Extract:
•••••

From the Archive: Even today more than two decades after the Soviet Union disappeared the Washington press corps views U.S.-Russian disputes through a one-way Cold War lens, with Moscow always at fault. But the reality is more complicated, as Robert Parry explained about Afghanistan in 2012.
By Robert Parry (Originally published on May 3, 2012)
President Barack Obama’s decision to extend the U.S.-Afghan strategic relationship through 2024 was driven, in part, by one of Official Washington’s most cherished myths that the United States abruptly abandoned Afghanistan in 1989 and must not make that mistake again.
This myth is repeated by policymakers and pundits alike. For instance, after Obama’s decision, MSNBC’s Chris Matthews asked if his guests had seen the movie, “Charlie Wilson’s War.” He apparently viewed the Tom Hanks film as a documentary when it was really a fictional account, both on the innocence of the Afghan mujahedeen and the callowness of Congress in supposedly pulling the plug once the Soviet Army withdrew.
But Matthews is far from alone in believing this mythology. The New York Times’ lead editorial the next day criticized Obama for not explaining how he would prevent Afghanistan from imploding after the scheduled U.S. troop withdrawal in 2014, though the Times added that the plan’s “longer-term commitment [of aid] sends an important message to Afghans that Washington will not abandon them as it did after the Soviets were driven out.”
The abandonment myth also has been cited by senior Obama administration officials, including Ambassador to Afghanistan Ryan Crocker and Defense Secretary Robert Gates, as a way to explain the rise of the Taliban in the mid-1990s and al-Qaeda’s use of Afghanistan for plotting the 9/11 attacks on the United States in 2001.
In late 2009, Defense Secretary Gates reprised the phony conventional wisdom, telling reporters: “We will not repeat the mistakes of 1989, when we abandoned the country only to see it descend into civil war and into Taliban hands.”
Yet, Gates knew the real history since he was deputy national security adviser in 1989 when the key decisions were made to continue covert U.S. aid, not cut it off. Still, the fictional version from the movie, “Charlie Wilson’s War,” apparently proved too tempting to Gates as an excuse for an open-ended occupation of Afghanistan.
In the movie, Tom Hanks played the late Rep. Charlie Wilson, D-Texas, who was a key figure in financing the mujahedeen war against the Soviets in the 1980s. In one scene after the Soviet withdrawal on Feb. 15, 1989 Hanks begs a congressional committee for additional money but gets turned down.

•••••

(Item-finding records)
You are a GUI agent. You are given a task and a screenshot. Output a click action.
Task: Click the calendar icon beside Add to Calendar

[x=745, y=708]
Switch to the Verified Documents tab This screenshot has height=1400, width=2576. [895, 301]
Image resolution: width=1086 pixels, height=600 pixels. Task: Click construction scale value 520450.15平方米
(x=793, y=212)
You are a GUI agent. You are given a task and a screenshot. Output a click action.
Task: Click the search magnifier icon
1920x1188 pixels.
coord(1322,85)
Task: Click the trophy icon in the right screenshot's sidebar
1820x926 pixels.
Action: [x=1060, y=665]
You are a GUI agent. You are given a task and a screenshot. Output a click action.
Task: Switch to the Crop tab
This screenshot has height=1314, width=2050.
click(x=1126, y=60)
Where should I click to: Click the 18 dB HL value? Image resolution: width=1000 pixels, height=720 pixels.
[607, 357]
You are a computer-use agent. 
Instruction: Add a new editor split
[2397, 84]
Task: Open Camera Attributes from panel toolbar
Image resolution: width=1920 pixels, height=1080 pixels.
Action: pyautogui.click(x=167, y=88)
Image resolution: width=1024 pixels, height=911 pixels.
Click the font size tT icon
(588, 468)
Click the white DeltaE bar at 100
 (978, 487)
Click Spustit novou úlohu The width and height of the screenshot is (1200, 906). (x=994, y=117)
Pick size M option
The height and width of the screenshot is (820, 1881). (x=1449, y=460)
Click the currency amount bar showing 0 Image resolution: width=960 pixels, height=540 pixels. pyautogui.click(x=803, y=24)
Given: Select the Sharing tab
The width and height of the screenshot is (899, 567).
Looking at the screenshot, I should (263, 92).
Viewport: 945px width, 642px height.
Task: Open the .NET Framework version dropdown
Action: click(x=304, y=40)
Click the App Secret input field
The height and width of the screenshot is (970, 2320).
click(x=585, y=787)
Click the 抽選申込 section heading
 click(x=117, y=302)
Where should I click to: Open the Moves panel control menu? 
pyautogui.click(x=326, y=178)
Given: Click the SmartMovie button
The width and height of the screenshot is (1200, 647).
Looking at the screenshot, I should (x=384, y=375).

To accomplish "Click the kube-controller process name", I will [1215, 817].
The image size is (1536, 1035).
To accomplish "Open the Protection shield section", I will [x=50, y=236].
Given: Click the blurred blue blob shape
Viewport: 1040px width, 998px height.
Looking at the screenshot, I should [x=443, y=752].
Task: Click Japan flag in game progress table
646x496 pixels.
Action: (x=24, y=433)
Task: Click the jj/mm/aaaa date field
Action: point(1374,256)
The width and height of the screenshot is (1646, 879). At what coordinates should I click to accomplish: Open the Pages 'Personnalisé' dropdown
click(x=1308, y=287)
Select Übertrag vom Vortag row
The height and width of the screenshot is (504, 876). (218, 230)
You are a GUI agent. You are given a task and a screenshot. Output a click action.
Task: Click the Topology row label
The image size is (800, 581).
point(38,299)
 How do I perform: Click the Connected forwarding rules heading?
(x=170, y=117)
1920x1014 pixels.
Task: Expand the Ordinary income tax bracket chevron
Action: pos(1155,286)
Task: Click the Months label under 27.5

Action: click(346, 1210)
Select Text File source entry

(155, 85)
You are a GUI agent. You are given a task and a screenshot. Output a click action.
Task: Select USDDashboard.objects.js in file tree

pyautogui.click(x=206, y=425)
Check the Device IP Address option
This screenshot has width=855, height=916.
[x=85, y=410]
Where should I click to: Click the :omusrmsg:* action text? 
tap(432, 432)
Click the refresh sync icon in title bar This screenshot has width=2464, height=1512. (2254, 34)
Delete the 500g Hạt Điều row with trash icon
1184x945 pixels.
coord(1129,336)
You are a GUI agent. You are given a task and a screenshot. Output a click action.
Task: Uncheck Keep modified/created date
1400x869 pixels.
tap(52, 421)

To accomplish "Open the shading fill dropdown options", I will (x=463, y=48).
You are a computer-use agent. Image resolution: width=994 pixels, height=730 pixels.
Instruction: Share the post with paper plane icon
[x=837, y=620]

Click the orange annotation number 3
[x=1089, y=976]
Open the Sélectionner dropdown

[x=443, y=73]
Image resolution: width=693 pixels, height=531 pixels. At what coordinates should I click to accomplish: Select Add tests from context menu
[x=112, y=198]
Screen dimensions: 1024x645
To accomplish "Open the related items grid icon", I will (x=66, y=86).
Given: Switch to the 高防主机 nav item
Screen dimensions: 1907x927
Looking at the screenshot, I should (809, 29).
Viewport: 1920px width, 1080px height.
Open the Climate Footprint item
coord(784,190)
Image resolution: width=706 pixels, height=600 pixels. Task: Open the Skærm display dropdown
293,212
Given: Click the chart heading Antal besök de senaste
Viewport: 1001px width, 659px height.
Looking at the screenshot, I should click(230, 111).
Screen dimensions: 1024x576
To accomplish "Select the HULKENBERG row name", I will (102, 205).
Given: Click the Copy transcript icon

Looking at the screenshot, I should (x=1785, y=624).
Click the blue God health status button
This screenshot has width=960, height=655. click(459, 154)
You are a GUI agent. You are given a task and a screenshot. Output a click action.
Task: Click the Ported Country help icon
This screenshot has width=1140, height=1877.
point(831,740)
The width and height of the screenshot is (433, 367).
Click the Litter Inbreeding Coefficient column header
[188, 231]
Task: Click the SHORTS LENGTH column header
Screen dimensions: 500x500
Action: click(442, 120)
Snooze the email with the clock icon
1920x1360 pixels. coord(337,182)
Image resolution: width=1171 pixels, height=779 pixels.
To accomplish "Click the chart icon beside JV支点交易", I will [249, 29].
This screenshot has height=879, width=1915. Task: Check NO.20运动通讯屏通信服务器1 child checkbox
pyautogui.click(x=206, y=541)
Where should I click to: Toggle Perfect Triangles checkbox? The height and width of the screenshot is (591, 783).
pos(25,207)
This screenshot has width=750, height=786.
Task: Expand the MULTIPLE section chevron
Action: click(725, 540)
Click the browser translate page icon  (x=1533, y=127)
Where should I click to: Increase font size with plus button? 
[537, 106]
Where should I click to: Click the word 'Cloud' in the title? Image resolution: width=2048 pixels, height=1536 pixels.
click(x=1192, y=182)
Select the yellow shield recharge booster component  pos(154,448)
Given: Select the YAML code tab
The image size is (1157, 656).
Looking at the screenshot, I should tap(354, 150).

•••••

Task list:
**A)** Return the passage of the Afghanistan article that opens with the words containing "From the Archive: Even" and closes with "May 3, 2012)", copied word for word.
**B)** Say whether each statement agrees with the Afghanistan article, answering yes or no and quoting the words that decide it: (i) Robert Gates was deputy national security adviser in 1989. (ii) The Soviet withdrawal took place on Feb. 15, 1989. (iii) Obama extended the U.S.-Afghan strategic relationship through 2014.

The results:
**A)**
From the Archive: Even today more than two decades after the Soviet Union disappeared the Washington press corps views U.S.-Russian disputes through a one-way Cold War lens, with Moscow always at fault. But the reality is more complicated, as Robert Parry explained about Afghanistan in 2012.
By Robert Parry (Originally published on May 3, 2012)

**B)**
(i) Yes: "he was deputy national security adviser in 1989"
(ii) Yes: "after the Soviet withdrawal on Feb. 15, 1989"
(iii) No: "to extend the U.S.-Afghan strategic relationship through 2024"